„The world’s citizens, companies and governments should continue to press the United States to reform its spying practices. Keeping data out of the United States is no answer. There is no easy substitute for reforming government surveillance.“ Tim Edgar stated yesterday on TechCrunch and I totally agree with him. But it is not only a reform of the government surveillance we need.
In 2014 we read many articles and News about the surveillance by US American authorities, about the data disclosure and transmission requests companies receive. And we read even more opinions, if the demand is legal or morally justified. The companies try to increase their data processing transparency. The authorities‘ hunger for data remains unchanged, though. And it is not a „bad habit“ of just US American authorities and agencies we have learned by the practices of GCHQ which has to comply with UK laws, which for their parts are based on the European data protection directive. We don’t just only have a problem with government surveillance. We have a global problem.
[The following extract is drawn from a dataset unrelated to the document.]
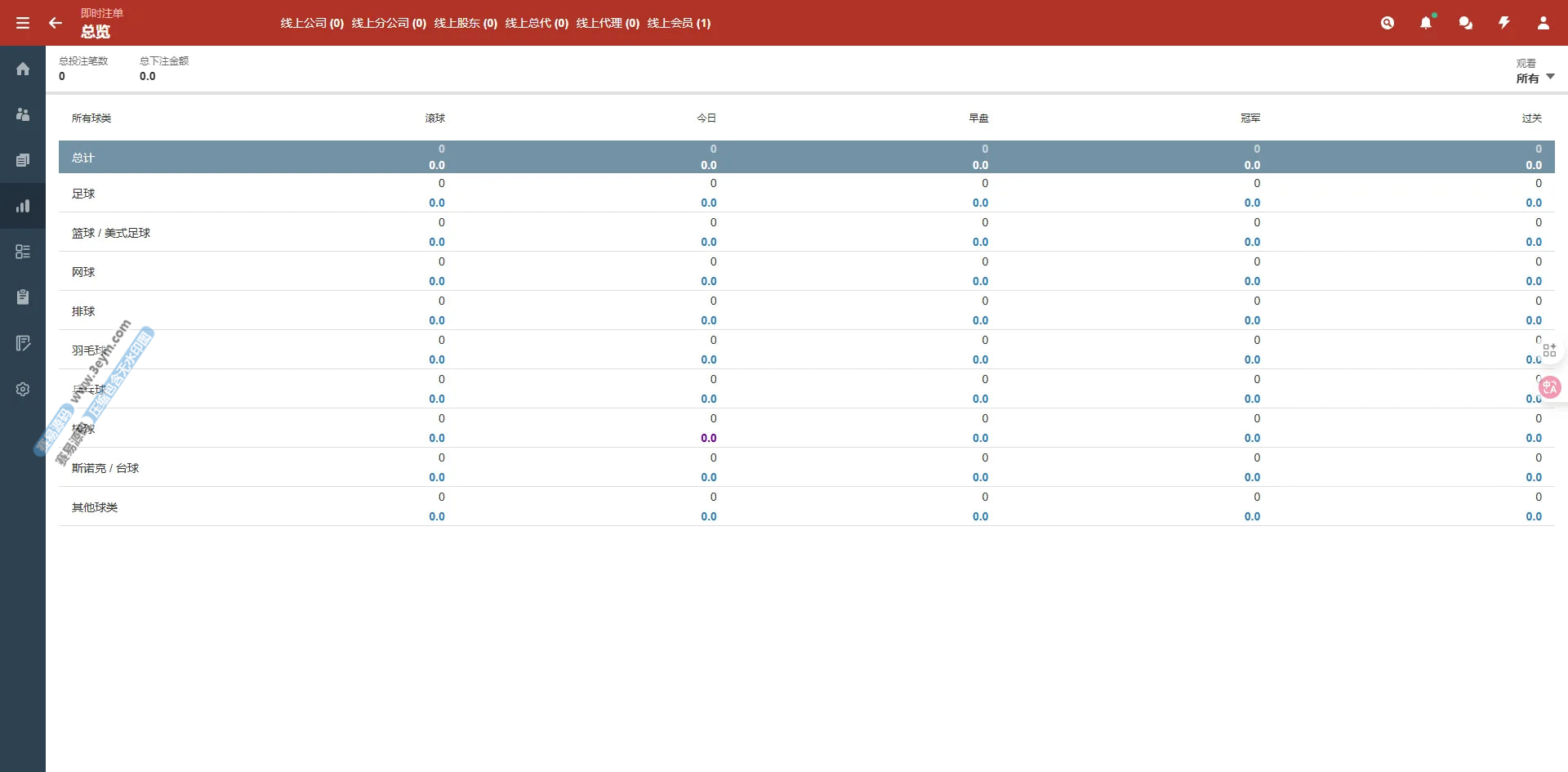Switch to the 线上代理 (0) tab

click(608, 23)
A global problem and not just a challenge that is getting very obvious with a globally connected and accessible world: Our moral and legal systems in particular regarding privacy, freedom of speech and about the question how to balance conflicting human rights are not conform. And currently, we are far away from any global alignment: Means of penalty, the suspects rights especially the right to be heard before a court, the control of spying agencies and military authorities, just to mention the obvious ones.
The regulators and politicians need to concentrate on an alignment of the global system, the basic principles and – especially European politicians – to stop arguing about IP addresses, cookies and similar minor privacy topics. Now, it is up to EU regulators to push for a global solution and to straighten up what they have neglected by agreeing on SWIFT and PNR.